Action item | Set down every entry exactly as it was written.

Data extract section start

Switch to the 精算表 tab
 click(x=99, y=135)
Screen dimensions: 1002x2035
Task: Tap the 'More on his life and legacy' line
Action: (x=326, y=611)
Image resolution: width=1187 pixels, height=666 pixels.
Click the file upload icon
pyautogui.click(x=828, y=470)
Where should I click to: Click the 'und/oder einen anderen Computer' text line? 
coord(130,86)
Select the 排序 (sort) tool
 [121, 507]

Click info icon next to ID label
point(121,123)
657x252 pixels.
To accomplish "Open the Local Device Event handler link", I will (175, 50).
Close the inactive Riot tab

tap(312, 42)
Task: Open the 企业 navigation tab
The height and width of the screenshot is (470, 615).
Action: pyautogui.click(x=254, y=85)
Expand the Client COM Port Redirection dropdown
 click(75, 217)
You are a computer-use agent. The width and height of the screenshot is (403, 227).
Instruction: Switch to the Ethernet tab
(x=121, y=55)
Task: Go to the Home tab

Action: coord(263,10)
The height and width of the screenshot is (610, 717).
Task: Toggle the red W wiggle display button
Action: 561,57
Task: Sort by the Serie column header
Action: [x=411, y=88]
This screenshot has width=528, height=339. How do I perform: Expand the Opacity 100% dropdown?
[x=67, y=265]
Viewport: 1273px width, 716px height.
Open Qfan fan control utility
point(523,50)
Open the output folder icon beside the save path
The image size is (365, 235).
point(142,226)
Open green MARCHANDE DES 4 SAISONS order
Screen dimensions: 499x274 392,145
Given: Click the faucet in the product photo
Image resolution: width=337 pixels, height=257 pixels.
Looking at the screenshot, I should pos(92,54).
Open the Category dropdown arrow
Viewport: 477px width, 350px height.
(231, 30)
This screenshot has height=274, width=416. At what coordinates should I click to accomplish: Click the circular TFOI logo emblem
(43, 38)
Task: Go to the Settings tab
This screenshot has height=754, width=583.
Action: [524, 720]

Data extract section end

Finished task |
Switch to the 精算表 tab
 click(x=99, y=135)
Screen dimensions: 1002x2035
Task: Tap the 'More on his life and legacy' line
Action: (x=326, y=611)
Image resolution: width=1187 pixels, height=666 pixels.
Click the file upload icon
pyautogui.click(x=828, y=470)
Where should I click to: Click the 'und/oder einen anderen Computer' text line? 
coord(130,86)
Select the 排序 (sort) tool
 [121, 507]

Click info icon next to ID label
point(121,123)
657x252 pixels.
To accomplish "Open the Local Device Event handler link", I will (175, 50).
Close the inactive Riot tab

tap(312, 42)
Task: Open the 企业 navigation tab
The height and width of the screenshot is (470, 615).
Action: pyautogui.click(x=254, y=85)
Expand the Client COM Port Redirection dropdown
 click(75, 217)
You are a computer-use agent. The width and height of the screenshot is (403, 227).
Instruction: Switch to the Ethernet tab
(x=121, y=55)
Task: Go to the Home tab

Action: coord(263,10)
The height and width of the screenshot is (610, 717).
Task: Toggle the red W wiggle display button
Action: 561,57
Task: Sort by the Serie column header
Action: [x=411, y=88]
This screenshot has width=528, height=339. How do I perform: Expand the Opacity 100% dropdown?
[x=67, y=265]
Viewport: 1273px width, 716px height.
Open Qfan fan control utility
point(523,50)
Open the output folder icon beside the save path
The image size is (365, 235).
point(142,226)
Open green MARCHANDE DES 4 SAISONS order
Screen dimensions: 499x274 392,145
Given: Click the faucet in the product photo
Image resolution: width=337 pixels, height=257 pixels.
Looking at the screenshot, I should pos(92,54).
Open the Category dropdown arrow
Viewport: 477px width, 350px height.
(231, 30)
This screenshot has height=274, width=416. At what coordinates should I click to accomplish: Click the circular TFOI logo emblem
(43, 38)
Task: Go to the Settings tab
This screenshot has height=754, width=583.
Action: [524, 720]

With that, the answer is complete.